A pseudo dialética no futebol e os comentaristas improvisados
Paulo Lepetri

Não podemos negar que o futebol foi, e sempre será, um fenómeno relevante na sociedade portuguesa. Ele agrega importantes conceitos sociais que, de certa forma, nutrem um conjunto de diversos signos e códigos culturais. Ele personaliza as cores de uma paixão na herança adquirida em um sentimento muitas vezes inexplicável, habitando raízes profundas da sociedade, como o sentido de povo, de classes sociais, de identidade nacional e de transferência /herança familiar. Na verdade, o futebol nos coloca entre o paralelo da utopia e a denegação do próprio sofrimento (prazer e dor). Ele acaba por ser uma referência pois tem a capacidade de colocar cem mil pessoas a apoiar onze jogadores. Tal fenómeno não seria possível se o sentimento e a ligação a um clube e ao próprio desporto em si não fosse algo imensuravelmente contagiante.

Aproveitando essa fatia fundamental de público, os media sustentam e provocam essa insensatez da paixão, valorizando e incutindo, em opiniões polemizadas, suas verdades absolutas, num conluio de comentaristas improvisados. Com um formato programático referenciado pelos três grandes clubes portugueses (Sporting, Porto e Benfica) a “arena” materializa-se nas retumbantes opiniões de seus analistas.

Na força de seus representantes clubísticos a capacidade de influenciar provoca, através de debates acirrados, recheado de muita polémica, o veneno do anti futebol, o lado perverso e cruel fora das quatro linhas, onde significante e significado se atropelam na conclusão dos seus propósitos em prol de programas decadentes que tentam analisar o futebol português.

Consciente da sua força de abrangência emissiva, os canais de TV criam um vasto número de programas com vários formatos, mas com a mesma essência, a potencialidade das polémicas irreverentes e as discussões acaloradas, como nos programas: Prolongamentos, na TVI24 e Liga D’Ouro, na CMTV.

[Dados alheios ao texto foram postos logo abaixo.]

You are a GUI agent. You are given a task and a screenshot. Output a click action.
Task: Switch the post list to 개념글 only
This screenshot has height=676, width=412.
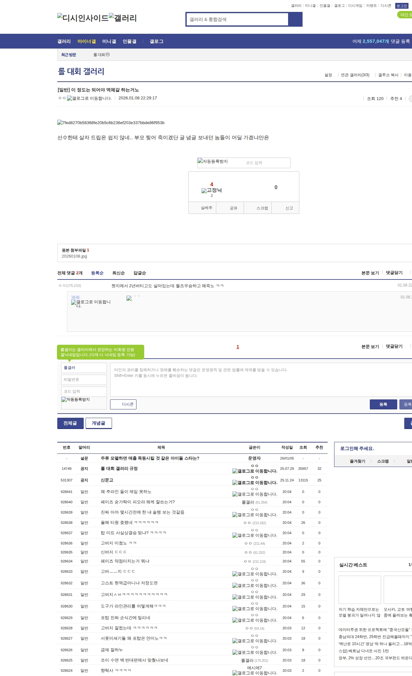(98, 423)
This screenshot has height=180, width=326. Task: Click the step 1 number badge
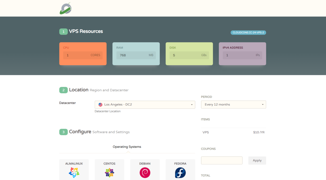(x=63, y=31)
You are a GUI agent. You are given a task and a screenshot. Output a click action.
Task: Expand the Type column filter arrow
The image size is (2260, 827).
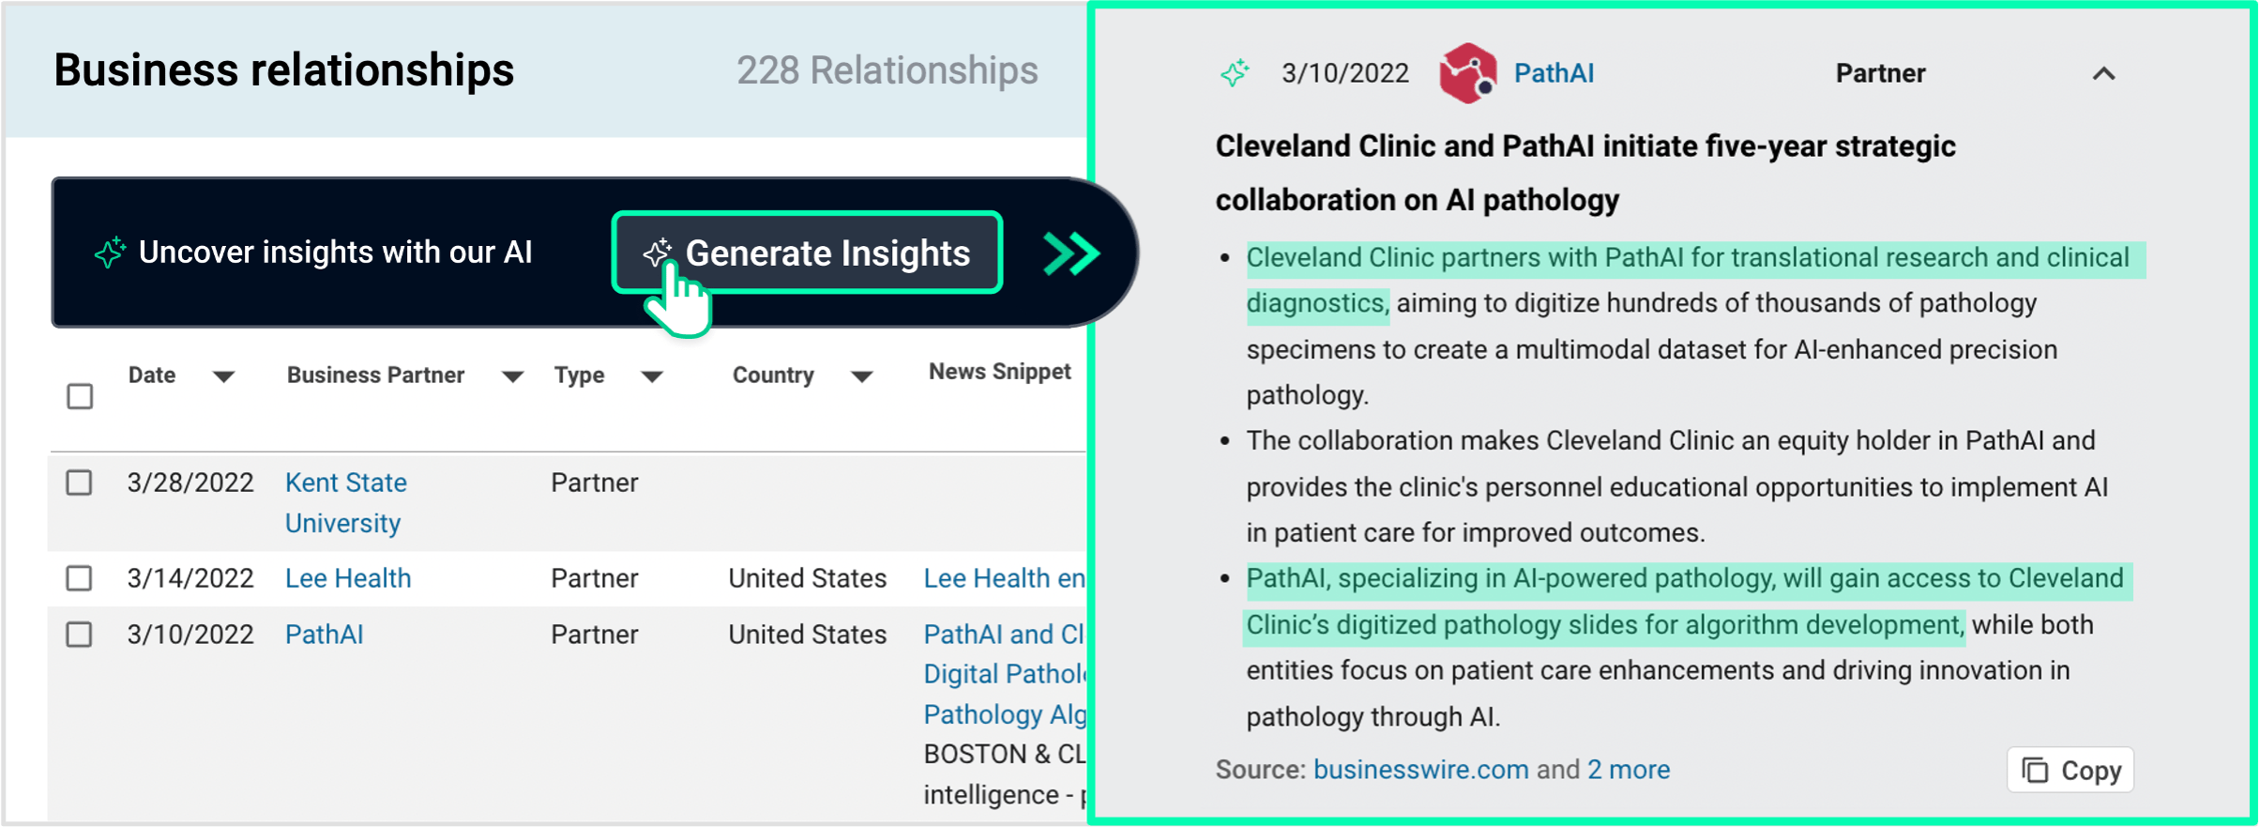point(652,377)
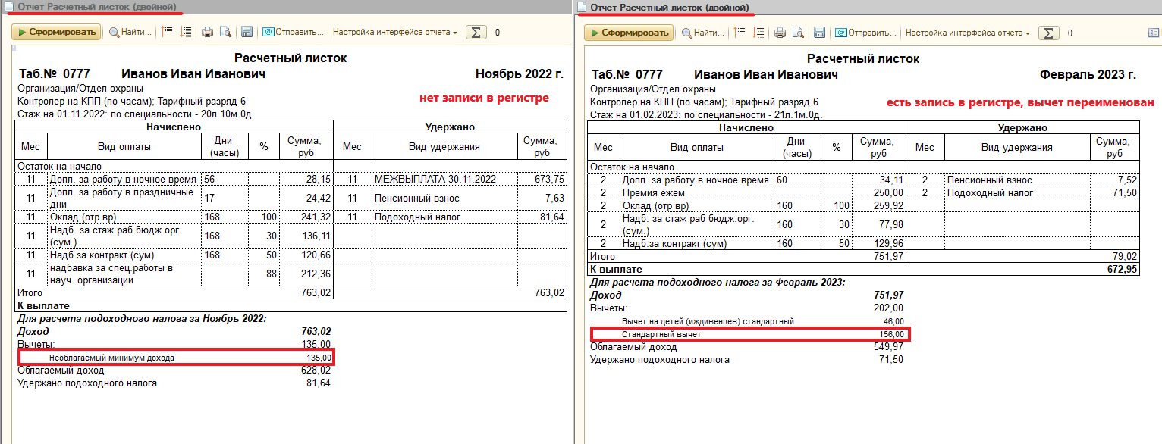Click 'Отправить...' in the right report toolbar
Image resolution: width=1162 pixels, height=444 pixels.
[866, 33]
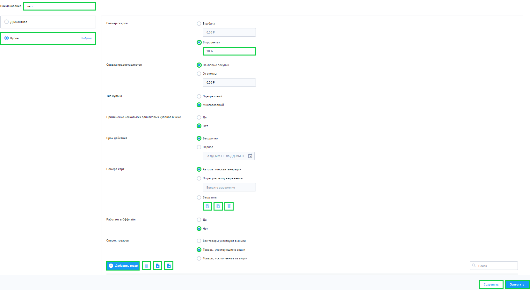
Task: Click export file icon under Загрузить option
Action: 218,206
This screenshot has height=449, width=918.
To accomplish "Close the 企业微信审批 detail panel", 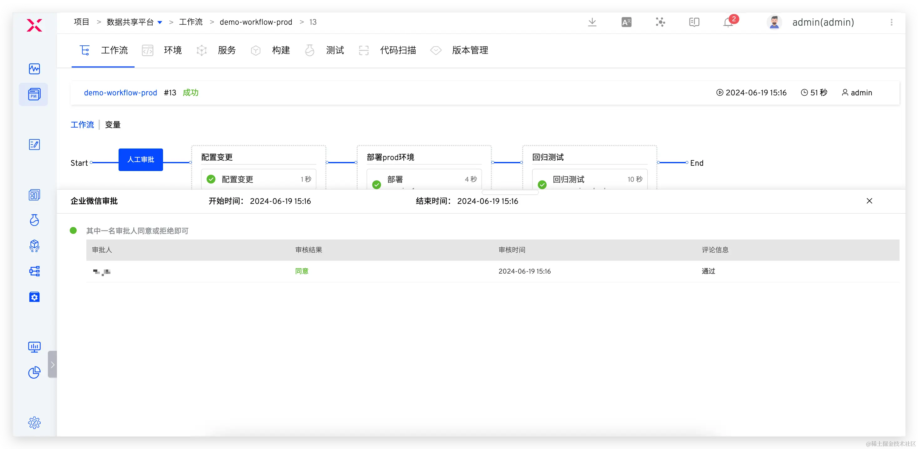I will [x=869, y=201].
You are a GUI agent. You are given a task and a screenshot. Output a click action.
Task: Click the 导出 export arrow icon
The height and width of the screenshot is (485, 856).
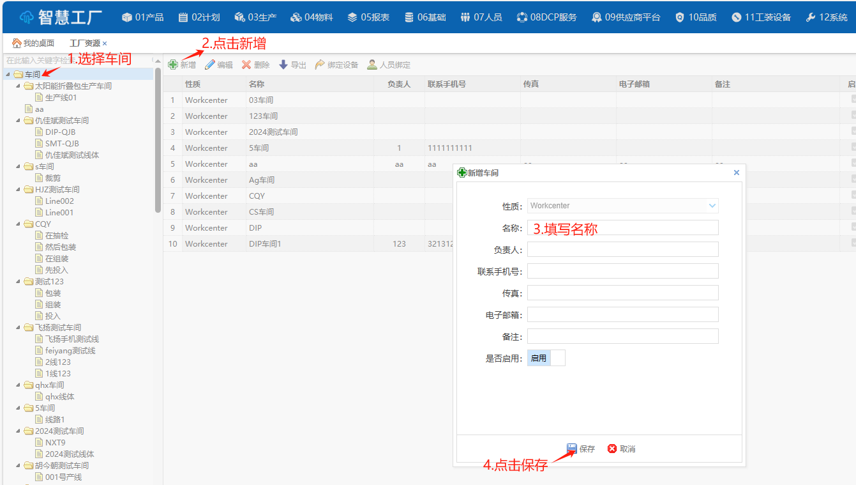(283, 65)
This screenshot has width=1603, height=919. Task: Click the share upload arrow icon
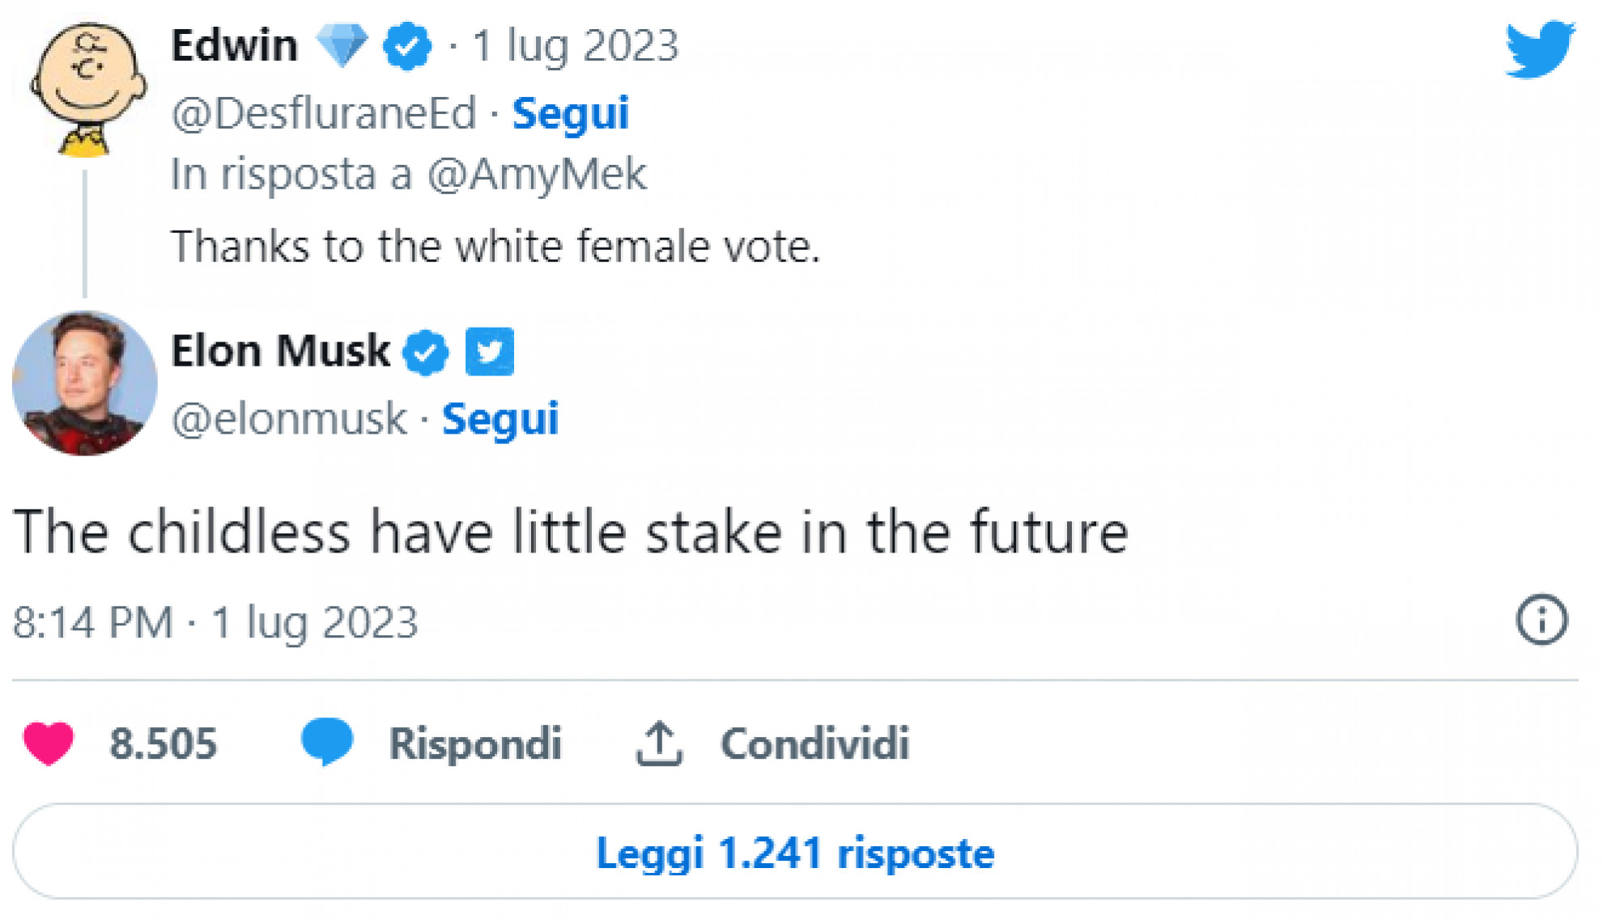659,743
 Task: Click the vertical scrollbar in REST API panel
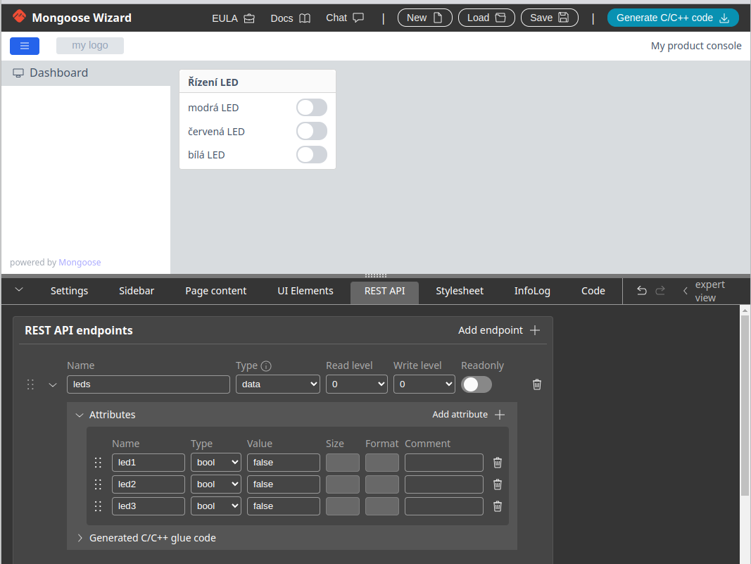click(x=745, y=405)
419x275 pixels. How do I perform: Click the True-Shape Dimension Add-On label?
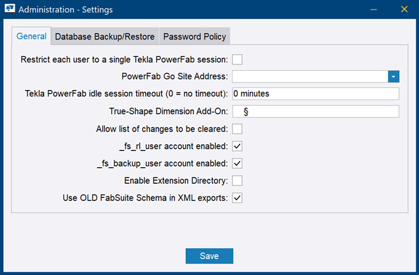(x=169, y=112)
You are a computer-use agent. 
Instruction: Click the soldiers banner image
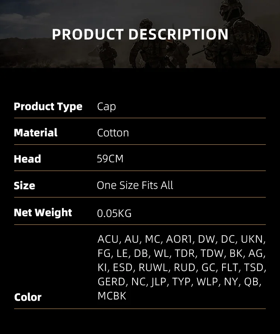tap(140, 34)
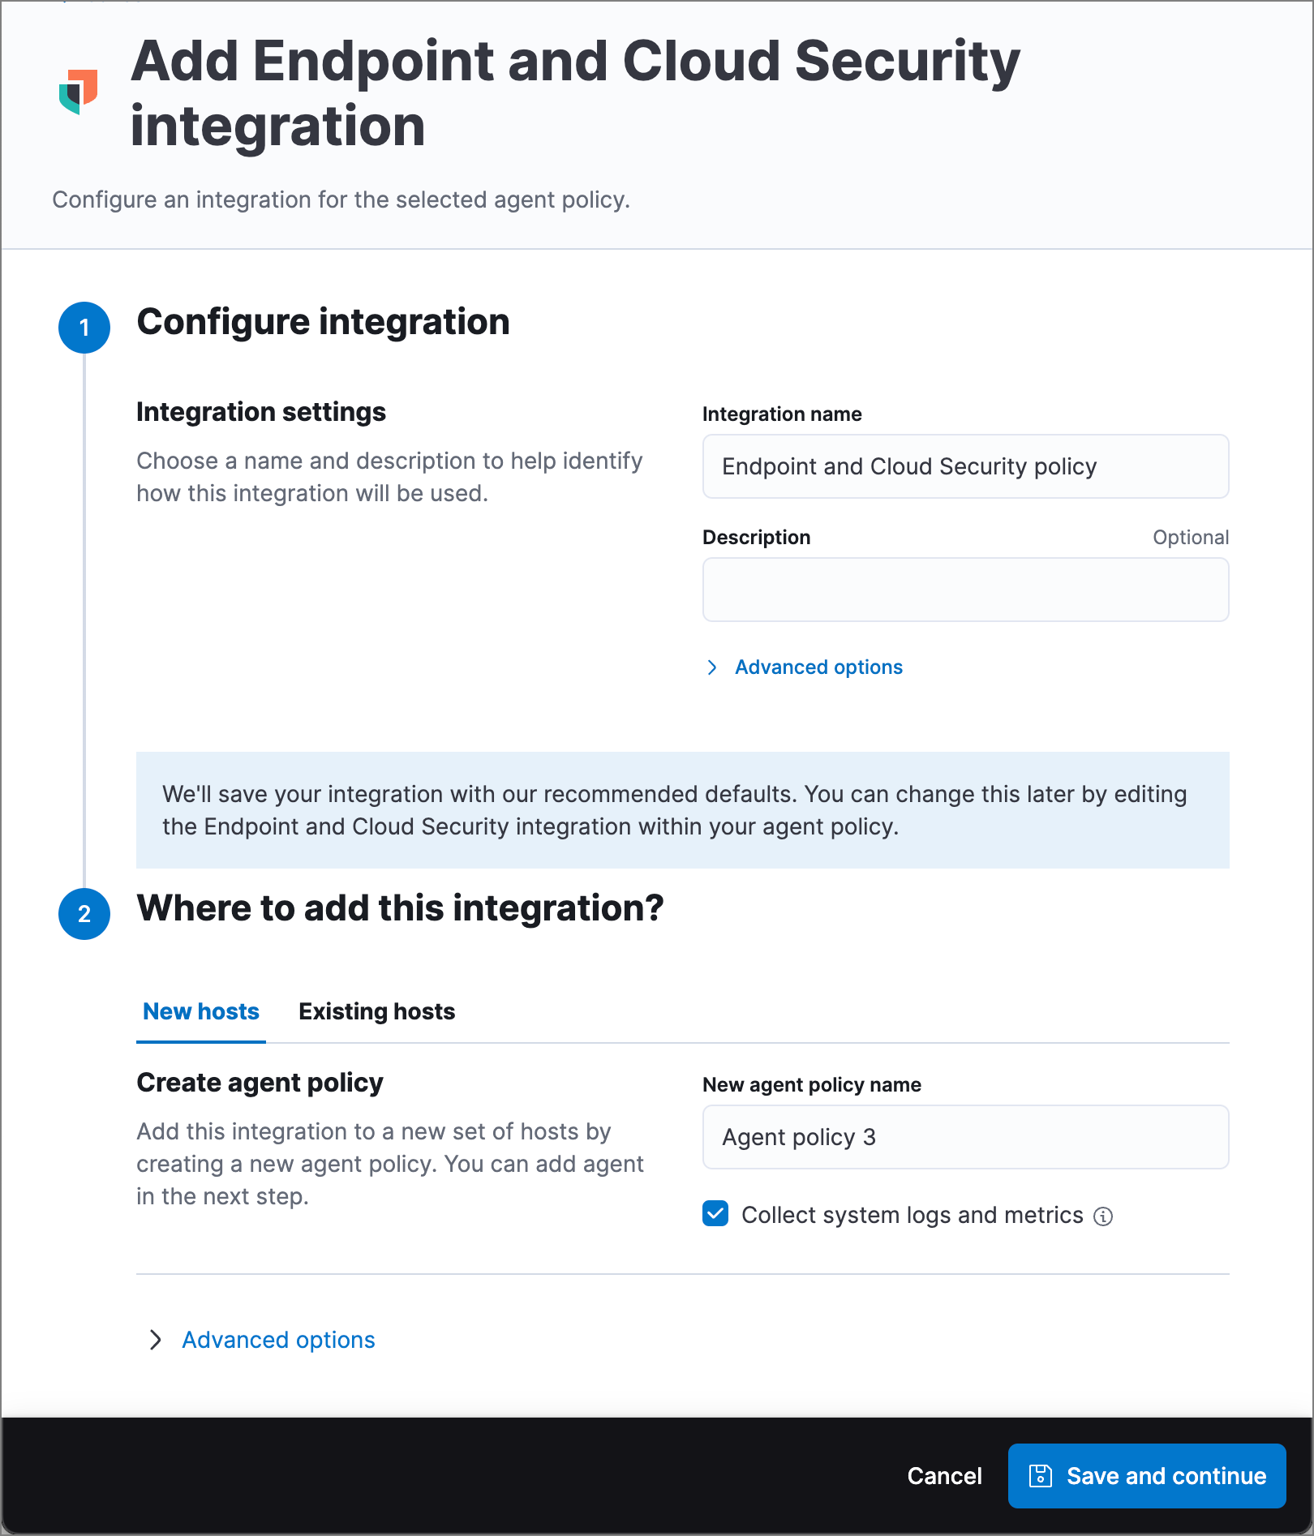Click the Cancel button

coord(943,1475)
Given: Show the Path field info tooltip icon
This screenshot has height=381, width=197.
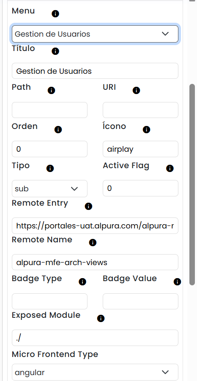Looking at the screenshot, I should pyautogui.click(x=51, y=90).
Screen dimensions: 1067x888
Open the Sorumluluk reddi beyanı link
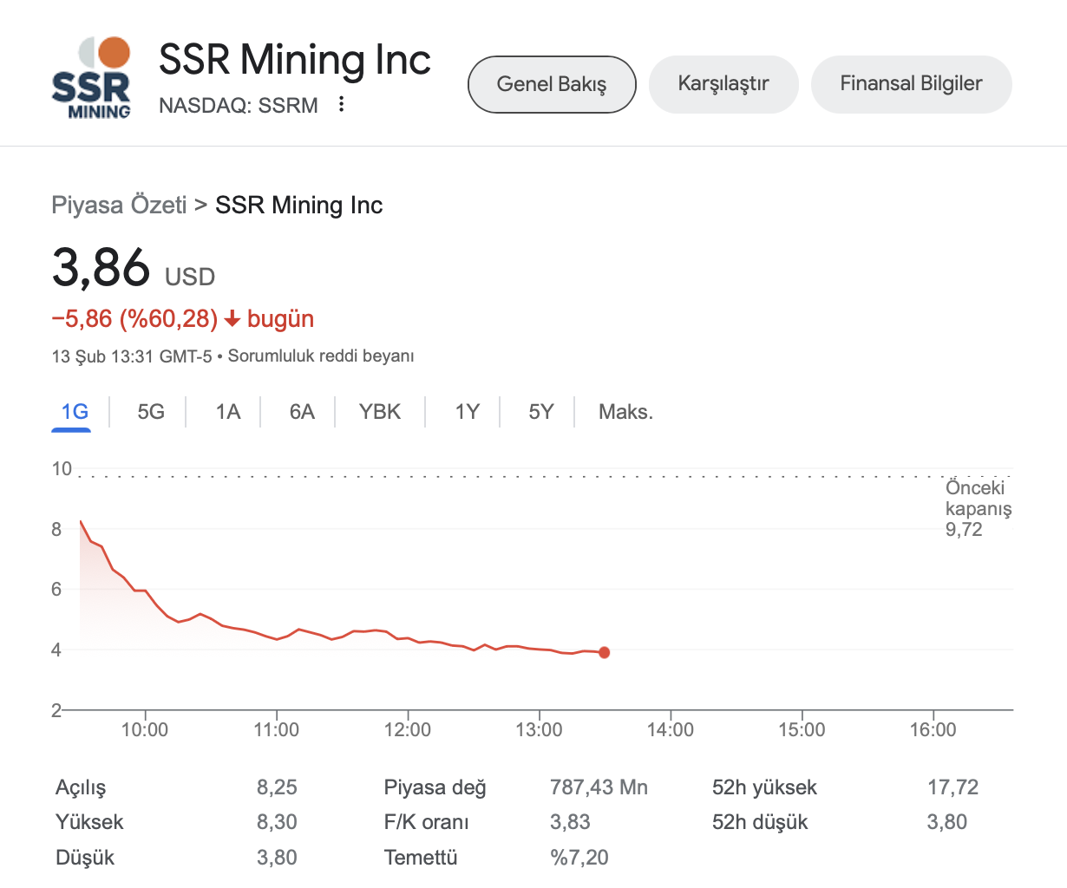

Conhecedora da sua importância na propagação de opinião e na construção de uma realidade produzida, esse formato de debates, configurado por um moderador e três comentaristas, dos principais clubes portugueses possuem, há mais de uma década e meia, uma relação de sucesso, tendo como fundamental meio de comunicação e informação do mundo do futebol, a televisão.

Também devemos salientar que de todos esses programas que debatem assuntos ligados ao futebol são, de forma inegável, os programas mais importantes, aqueles que têm maior longevidade e com maiores índices de audiência.

Contudo, a configuração informativa presente nestes programas enfoca e revela a ruína do espetáculo perante o formato infalível da audiência, garantindo, através de uma “arena televisiva”, a valorização da barbárie sobre o futebol, proporcionada pelo arquétipo da informação ideológica e da verdade produzida, através da impetuosidade dos então “comentaristas improvisados do futebol” ou, como diria Nelson Rodrigues, dos “cretinos fundamentais”*.

* Cretinos fundamentais - expressão criada por Nelson Rodrigues para definir o arquétipo do tolo que está sem razão, mas contínua teimoso, rude e impetuoso. É aquela pessoa que se posiciona como um papagaio, repetindo argumentos de outros sem fazer as devidas considerações, ou fazendo uso de ideias socialmente aceites, levando a concordância geral sem grandes esforços.